Dr. Dean Ornish has shown that patients with heart disease can often avoid surgery and reverse their heart disease with a combination of a low-fat diet, meditation, and exercise. Norman Cousins healed his ankylosing spondylitis (a form of arthritis of the spine) with laughter and high doses of vitamin C. He wrote about his experience in the New England Journal of Medicine, and followed this article with a book, The Anatomy of an Illness. Many patients have cured their digestive disturbances simply by avoiding certain foods.

Over and over, we are seeing the results of lifestyle changes in health care. A recent scientific medical conference put on by the American College for Advancement in Medicine was entitled: Lifestyle Medicine—Medicine for the Nineties. Researchers and physicians both attended and taught at this scientific meeting. Much of it related to the role of dietary supplements in medical therapy.

Dietary supplements are among the safest and most effective choices in health care. They are almost free of side effects, they are easy to take, they are relatively inexpensive, and they usually enhance many life functions besides the specific condition for which they are being given. Following is an example of how nutritionally oriented physicians might use supplements as part of the treatment for a specific health problem. This is a suggestion that is supported in the medical literature and in the experience of many physicians.

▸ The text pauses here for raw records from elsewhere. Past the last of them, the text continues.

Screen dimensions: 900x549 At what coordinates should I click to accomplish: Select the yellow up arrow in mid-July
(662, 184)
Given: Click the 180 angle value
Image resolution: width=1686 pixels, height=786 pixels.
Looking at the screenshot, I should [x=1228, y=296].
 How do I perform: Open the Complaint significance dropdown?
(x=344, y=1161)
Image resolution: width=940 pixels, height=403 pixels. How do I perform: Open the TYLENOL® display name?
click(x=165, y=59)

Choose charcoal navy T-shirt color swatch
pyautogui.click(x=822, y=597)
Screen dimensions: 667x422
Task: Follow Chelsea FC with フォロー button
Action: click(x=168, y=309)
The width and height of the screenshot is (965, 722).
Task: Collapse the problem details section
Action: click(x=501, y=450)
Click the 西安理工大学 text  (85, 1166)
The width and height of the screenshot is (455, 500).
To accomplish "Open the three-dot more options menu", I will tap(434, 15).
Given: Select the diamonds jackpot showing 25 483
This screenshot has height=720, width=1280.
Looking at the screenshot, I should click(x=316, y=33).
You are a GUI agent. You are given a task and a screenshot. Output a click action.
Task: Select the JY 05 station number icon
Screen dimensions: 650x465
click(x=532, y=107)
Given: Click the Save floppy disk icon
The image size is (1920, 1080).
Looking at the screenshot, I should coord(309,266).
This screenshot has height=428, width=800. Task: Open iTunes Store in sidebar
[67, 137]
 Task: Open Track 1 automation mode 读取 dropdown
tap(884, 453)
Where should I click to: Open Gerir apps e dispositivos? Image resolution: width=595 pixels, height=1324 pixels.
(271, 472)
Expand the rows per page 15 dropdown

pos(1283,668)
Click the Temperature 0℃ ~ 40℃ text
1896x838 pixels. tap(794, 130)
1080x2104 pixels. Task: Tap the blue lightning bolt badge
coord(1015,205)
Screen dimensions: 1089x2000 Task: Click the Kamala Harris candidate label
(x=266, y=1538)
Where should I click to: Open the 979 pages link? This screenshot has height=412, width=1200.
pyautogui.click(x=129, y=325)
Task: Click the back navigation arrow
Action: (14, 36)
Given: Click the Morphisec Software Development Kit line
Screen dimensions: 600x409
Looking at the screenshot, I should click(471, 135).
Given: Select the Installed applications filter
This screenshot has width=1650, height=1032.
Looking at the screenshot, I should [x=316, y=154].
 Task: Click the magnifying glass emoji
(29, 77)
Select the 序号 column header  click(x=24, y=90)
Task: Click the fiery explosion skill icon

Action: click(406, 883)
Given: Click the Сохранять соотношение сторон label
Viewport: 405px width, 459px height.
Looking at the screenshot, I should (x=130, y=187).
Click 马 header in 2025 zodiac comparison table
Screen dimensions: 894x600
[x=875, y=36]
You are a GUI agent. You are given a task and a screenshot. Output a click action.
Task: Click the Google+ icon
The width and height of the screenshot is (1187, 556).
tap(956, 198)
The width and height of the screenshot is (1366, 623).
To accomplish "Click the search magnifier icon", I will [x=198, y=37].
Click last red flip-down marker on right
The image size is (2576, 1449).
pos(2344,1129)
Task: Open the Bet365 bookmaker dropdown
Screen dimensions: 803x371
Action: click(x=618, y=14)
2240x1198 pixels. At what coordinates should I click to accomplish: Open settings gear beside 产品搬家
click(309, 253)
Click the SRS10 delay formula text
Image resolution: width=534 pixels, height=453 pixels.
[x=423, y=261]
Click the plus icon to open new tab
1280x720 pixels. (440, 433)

Remember this is an example, not a prescription for you, and the supplement list is in addition to many other health practices. Other supplements may be helpful, and you may not need all of these to get results. For more information on any one supplement, look for its description in Dietary Supplements. No one program is appropriate for everybody, but these suggestions are good starting points from which individual programs can be modified.




Congestive Heart Failure Treatment Programs

The inability of the heart muscle to pump out all of the blood that is returned through the veins is called congestive heart failure. Fluid is forced out of the blood vessels into the surrounding tissues by the back pressure. The symptoms are shortness of breath, fatigue, and other signs of heart problems.

Swelling of the legs occurs when the smaller right chamber (ventricle) of the heart is involved, but both the right and left ventricles may be involved at the same time. It is important to avoid salt in the diet to reduce excess fluid accumulation. There are several dietary supplements that can help heart failure, but it is important to have a proper diagnosis and medical management, since this can be a serious situation. Helpful supplements include:


















AM PM
Basic Multiple Formula 3 3
Vitamin C 1000 mg 3 3
Magnesium aspartate 200 mg 1 1
Vitamin E 400 IU natural mixed 1 1
Coenzyme Q10 200 mg 1
Taurine 500 mg 3 3
Hawthorne berry 250 mg 2 1


Again, other supplements are helpful with conditions that either cause or accompany heart failure, and they should be considered based on individual needs.